Exercises to complete:
1) Reproduce the flying lesson entry from "Flying Lesson #105" up to and including "can you do?".
2) Based on the flying lesson entry, does each statement hold: yes or no? Support each with the deciding words from the entry.
(a) The takeoff was made from Runway 27R.
(b) The examiner who diverts people to Linden also takes away the chart.
(c) This lesson included the first short field crosswind takeoff in an Archer.
3) Write what comes next in the flying lesson entry, picking up after its final sentence.

-- Article start --

Friday, March 03, 2017

Flying Lesson #105 - Dead Reckoning

Instead of hanging around Pontiac we would go forth and afield today, if for just a little distance.

Apparently one of the examiners likes to divert people to Linden but he does it in a bit of an atypical way - while no GPS is to be expected, he also apparently takes away your chart and still expects you to get there. I'd say that's rather unsporting but what can you do?

After the run-up, where we first had to burn some build up off some spark plugs as a magneto was firing roughly when tested, but it cleaned up ok, we crossed Runway 27R for 27L and did an intersection takeoff from Hotel and headed out to the Northwest.

The takeoff was a short field crosswind takeoff and that was the first time I did one of those in an Archer - no problem at all except for quite a bit of chop and some wind shear that kept trying to jerk the plane around as the wind kept getting under the left wing and trying to lift it.

-- Article end --
-- Information provided start --

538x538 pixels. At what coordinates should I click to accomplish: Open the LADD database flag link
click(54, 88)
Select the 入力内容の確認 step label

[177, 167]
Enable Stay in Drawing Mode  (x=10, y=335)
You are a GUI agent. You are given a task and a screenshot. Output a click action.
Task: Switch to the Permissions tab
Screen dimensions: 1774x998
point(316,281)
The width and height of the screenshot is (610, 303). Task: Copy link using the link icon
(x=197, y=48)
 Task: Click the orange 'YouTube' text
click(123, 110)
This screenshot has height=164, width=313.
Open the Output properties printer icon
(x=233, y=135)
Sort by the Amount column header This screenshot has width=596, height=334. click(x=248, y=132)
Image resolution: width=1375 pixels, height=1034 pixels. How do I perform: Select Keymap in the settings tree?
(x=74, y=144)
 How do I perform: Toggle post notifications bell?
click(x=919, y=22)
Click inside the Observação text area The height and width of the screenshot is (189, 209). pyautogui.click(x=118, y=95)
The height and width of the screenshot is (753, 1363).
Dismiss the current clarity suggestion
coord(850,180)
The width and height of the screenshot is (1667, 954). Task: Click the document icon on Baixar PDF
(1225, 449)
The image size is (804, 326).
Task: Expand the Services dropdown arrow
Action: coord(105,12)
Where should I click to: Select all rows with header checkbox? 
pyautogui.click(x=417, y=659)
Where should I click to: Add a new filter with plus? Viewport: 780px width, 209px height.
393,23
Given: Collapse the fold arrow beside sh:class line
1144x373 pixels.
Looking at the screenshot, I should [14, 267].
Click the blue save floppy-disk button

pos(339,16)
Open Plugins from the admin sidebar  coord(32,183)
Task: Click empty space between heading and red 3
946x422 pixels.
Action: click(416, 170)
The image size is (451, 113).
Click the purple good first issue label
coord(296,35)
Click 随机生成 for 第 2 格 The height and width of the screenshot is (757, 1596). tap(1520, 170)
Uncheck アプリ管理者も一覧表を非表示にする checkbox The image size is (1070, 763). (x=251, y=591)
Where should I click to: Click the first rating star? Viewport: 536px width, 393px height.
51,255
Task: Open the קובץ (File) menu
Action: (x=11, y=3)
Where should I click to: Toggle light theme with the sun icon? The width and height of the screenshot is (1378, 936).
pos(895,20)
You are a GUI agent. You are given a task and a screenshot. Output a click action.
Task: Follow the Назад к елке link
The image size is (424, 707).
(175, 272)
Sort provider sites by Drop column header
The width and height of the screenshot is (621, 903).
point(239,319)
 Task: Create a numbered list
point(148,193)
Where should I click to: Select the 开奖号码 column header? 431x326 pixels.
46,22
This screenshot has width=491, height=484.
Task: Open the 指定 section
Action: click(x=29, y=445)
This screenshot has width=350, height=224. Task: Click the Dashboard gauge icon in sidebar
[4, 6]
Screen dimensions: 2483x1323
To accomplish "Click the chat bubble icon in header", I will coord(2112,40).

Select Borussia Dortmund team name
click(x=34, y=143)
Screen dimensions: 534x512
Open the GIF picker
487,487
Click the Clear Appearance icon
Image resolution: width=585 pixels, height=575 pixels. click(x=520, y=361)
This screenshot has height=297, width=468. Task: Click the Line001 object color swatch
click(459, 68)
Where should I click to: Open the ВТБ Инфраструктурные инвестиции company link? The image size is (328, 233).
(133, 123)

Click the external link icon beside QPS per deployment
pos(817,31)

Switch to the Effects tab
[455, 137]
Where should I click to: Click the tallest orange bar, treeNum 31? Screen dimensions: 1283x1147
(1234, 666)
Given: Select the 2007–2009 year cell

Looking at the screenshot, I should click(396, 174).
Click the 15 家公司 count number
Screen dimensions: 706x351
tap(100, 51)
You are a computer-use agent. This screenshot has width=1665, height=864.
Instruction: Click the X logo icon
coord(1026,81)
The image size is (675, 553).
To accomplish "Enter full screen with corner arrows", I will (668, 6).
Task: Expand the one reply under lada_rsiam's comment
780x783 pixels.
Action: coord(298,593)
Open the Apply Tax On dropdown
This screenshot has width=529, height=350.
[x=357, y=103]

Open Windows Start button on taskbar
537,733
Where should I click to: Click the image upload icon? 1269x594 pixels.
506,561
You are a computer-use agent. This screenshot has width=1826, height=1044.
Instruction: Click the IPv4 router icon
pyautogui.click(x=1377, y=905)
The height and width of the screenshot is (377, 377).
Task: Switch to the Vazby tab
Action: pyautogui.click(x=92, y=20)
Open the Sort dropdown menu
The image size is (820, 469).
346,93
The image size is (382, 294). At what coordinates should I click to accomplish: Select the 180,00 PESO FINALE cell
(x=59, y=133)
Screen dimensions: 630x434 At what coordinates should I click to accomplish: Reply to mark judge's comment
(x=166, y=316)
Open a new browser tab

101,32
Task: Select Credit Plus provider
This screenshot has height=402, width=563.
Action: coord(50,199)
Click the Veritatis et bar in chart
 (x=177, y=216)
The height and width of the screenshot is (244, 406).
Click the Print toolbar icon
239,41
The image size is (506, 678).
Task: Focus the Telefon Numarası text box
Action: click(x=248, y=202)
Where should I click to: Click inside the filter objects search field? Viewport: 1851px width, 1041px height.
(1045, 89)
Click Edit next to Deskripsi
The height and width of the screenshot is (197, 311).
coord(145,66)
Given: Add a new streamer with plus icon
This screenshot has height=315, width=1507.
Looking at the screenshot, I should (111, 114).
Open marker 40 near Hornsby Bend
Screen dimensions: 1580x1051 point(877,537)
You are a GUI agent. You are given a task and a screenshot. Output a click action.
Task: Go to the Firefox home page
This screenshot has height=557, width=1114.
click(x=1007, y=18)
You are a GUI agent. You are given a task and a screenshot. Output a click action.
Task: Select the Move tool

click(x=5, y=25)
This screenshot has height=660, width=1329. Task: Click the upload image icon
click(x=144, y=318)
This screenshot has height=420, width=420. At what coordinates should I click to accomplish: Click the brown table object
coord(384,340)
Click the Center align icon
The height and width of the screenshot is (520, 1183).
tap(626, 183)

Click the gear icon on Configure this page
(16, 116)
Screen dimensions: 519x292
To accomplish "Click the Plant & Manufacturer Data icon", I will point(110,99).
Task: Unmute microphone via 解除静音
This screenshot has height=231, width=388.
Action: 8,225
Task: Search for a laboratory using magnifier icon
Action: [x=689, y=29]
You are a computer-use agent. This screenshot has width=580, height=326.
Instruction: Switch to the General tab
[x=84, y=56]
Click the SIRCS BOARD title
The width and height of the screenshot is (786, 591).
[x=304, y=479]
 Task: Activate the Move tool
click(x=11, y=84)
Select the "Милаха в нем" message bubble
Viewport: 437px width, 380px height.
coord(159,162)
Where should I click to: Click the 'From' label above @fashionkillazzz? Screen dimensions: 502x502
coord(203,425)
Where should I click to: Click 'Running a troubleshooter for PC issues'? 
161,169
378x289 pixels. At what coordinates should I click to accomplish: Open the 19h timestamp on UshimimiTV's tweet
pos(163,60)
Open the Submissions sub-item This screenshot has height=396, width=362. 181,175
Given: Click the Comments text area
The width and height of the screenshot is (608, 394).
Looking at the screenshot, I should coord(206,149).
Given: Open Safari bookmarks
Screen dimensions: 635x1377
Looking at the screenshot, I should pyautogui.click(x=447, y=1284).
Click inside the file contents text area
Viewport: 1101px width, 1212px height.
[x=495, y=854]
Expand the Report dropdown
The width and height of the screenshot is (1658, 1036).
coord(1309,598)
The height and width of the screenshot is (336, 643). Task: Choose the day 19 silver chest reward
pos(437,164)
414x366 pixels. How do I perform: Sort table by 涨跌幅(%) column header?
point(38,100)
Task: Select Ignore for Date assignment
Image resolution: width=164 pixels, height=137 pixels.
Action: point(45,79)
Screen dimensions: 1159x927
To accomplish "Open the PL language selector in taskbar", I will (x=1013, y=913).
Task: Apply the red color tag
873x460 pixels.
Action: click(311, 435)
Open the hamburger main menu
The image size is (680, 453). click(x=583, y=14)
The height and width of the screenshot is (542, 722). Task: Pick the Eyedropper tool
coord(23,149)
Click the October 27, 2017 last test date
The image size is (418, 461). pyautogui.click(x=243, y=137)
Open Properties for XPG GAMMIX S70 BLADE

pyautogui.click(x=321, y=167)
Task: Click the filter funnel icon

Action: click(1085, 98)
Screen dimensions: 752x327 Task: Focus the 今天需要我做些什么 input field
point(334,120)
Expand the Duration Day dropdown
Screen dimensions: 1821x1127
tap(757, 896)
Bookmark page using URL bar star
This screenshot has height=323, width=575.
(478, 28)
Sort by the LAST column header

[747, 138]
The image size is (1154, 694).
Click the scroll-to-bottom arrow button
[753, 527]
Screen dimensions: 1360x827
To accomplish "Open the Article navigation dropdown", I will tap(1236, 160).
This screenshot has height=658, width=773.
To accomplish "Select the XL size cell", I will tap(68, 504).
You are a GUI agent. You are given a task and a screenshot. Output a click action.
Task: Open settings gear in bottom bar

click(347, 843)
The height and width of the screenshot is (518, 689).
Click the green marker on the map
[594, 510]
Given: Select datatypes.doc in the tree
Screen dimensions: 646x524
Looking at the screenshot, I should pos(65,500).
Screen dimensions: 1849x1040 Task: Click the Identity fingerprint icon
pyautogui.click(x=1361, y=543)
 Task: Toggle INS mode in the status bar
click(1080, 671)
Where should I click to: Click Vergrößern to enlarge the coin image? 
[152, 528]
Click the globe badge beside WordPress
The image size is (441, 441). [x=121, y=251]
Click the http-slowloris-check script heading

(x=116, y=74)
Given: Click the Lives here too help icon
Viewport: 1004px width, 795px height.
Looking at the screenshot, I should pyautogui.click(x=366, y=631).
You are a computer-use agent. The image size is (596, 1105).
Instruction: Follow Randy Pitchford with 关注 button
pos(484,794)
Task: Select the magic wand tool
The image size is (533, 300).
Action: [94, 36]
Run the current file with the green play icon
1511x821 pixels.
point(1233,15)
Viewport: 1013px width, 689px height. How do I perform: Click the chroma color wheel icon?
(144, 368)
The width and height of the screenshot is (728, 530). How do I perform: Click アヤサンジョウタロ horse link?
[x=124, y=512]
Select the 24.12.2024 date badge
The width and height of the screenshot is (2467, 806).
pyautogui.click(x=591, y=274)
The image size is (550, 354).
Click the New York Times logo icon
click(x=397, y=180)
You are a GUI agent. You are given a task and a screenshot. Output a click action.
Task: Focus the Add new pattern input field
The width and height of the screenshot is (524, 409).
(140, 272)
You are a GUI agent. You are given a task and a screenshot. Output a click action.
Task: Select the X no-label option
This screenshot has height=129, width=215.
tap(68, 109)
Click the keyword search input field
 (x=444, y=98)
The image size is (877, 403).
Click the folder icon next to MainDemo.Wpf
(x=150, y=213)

-- Information provided end --

Results for each task:
1)
Flying Lesson #105 - Dead Reckoning

Instead of hanging around Pontiac we would go forth and afield today, if for just a little distance.

Apparently one of the examiners likes to divert people to Linden but he does it in a bit of an atypical way - while no GPS is to be expected, he also apparently takes away your chart and still expects you to get there. I'd say that's rather unsporting but what can you do?

2)
(a) No: "we crossed Runway 27R for 27L and did an intersection takeoff from Hotel"
(b) Yes: "he also apparently takes away your chart and still expects you to get there"
(c) Yes: "The takeoff was a short field crosswind takeoff and that was the first time I did one of those in an Archer"

3)
Then on our way over, Ray pointed out several landmarks and I was finally able to pick out Linden's airstrip which is a little hard to pick out of the background.

Once at Linden, we did all the radio calls and headed in, being careful to stay at 1,800 feet as Flint's Class C outer shelf is right above Linden.

We then did short field and soft field takeoffs and pretty much regular landings and one short field landing as there was a pretty decent crosswind blowing.

Overall not bad, but the flow in an Archer will still take some getting used to, and the soft field takeoffs feel really weird. On the soft field takeoff, you start with 25 degrees of flaps and the yoke full back and the plane basically takes off itself and immediately triggers a stall warning. You then have to push forward a bit, but not too much, on the yoke to get the nose down, but even slightly too much and you're landing again. Then you have to let the speed build and it then eventually flies itself off the runway, a very different feel from the 172 where you're using lots of forward pressure on the Yoke to keep the nose down. This is going to take more practice to perfect.

Then, we dead reckoned our way back and that was that. Dead reckoning by myself will take some practice.

I'm tending to do a side-slip too early on final for DCT's tastes as they want me to have it crabbed longer and kick it over to a side-slip just at touchdown instead of short final when I've been typically doing it, so I'll adapt to that technique. Then back to Pontiac for a downwind entry to 27R, and a good landing and done.

4 landings and 1.4.


Old NFO said...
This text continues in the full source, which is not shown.